*** Supplied data Section Begins ***
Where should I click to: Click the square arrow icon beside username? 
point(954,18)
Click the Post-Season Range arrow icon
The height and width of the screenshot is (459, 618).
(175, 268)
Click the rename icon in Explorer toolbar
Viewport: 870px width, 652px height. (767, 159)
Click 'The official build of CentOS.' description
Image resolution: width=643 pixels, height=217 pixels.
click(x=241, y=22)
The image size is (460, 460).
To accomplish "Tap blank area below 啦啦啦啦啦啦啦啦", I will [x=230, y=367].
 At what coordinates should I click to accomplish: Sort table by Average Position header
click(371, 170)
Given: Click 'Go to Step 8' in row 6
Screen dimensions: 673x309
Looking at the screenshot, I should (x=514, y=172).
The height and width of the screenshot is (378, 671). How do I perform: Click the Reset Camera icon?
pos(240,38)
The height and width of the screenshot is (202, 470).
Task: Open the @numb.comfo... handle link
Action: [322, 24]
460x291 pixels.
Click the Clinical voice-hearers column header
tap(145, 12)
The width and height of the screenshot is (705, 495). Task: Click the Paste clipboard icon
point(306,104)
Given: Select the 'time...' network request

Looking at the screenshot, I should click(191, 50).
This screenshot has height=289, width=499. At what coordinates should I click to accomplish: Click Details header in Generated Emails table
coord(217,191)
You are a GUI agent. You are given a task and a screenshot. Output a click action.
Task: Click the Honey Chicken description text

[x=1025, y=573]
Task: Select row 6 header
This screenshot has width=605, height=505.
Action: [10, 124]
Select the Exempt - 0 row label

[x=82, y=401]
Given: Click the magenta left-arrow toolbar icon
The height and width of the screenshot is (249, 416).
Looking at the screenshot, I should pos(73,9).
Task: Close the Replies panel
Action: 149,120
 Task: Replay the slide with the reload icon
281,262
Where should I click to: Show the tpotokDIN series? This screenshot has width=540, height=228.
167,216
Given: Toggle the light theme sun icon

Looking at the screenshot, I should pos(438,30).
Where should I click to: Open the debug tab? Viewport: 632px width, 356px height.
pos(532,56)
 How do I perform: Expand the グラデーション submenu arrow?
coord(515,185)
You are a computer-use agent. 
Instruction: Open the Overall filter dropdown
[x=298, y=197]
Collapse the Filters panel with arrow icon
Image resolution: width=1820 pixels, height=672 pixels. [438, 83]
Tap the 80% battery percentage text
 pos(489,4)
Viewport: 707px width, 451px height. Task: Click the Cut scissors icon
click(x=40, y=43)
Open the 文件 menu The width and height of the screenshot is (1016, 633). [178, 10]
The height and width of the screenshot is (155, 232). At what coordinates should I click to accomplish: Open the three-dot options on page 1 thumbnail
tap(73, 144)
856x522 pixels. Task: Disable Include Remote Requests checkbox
*** Supplied data Section Ends ***
Task item: Starting at the first line of the material above, reproduce each line exactly up to and including the line with "Given: Click the".

Task response:
Where should I click to: Click the square arrow icon beside username? 
point(954,18)
Click the Post-Season Range arrow icon
The height and width of the screenshot is (459, 618).
(175, 268)
Click the rename icon in Explorer toolbar
Viewport: 870px width, 652px height. (767, 159)
Click 'The official build of CentOS.' description
Image resolution: width=643 pixels, height=217 pixels.
click(x=241, y=22)
The image size is (460, 460).
To accomplish "Tap blank area below 啦啦啦啦啦啦啦啦", I will [x=230, y=367].
 At what coordinates should I click to accomplish: Sort table by Average Position header
click(371, 170)
Given: Click 'Go to Step 8' in row 6
Screen dimensions: 673x309
Looking at the screenshot, I should (x=514, y=172).
The height and width of the screenshot is (378, 671). How do I perform: Click the Reset Camera icon?
pos(240,38)
The height and width of the screenshot is (202, 470).
Task: Open the @numb.comfo... handle link
Action: [322, 24]
460x291 pixels.
Click the Clinical voice-hearers column header
tap(145, 12)
The width and height of the screenshot is (705, 495). Task: Click the Paste clipboard icon
point(306,104)
Given: Select the 'time...' network request

Looking at the screenshot, I should click(191, 50).
This screenshot has height=289, width=499. At what coordinates should I click to accomplish: Click Details header in Generated Emails table
coord(217,191)
You are a GUI agent. You are given a task and a screenshot. Output a click action.
Task: Click the Honey Chicken description text

[x=1025, y=573]
Task: Select row 6 header
This screenshot has width=605, height=505.
Action: [10, 124]
Select the Exempt - 0 row label

[x=82, y=401]
Given: Click the magenta left-arrow toolbar icon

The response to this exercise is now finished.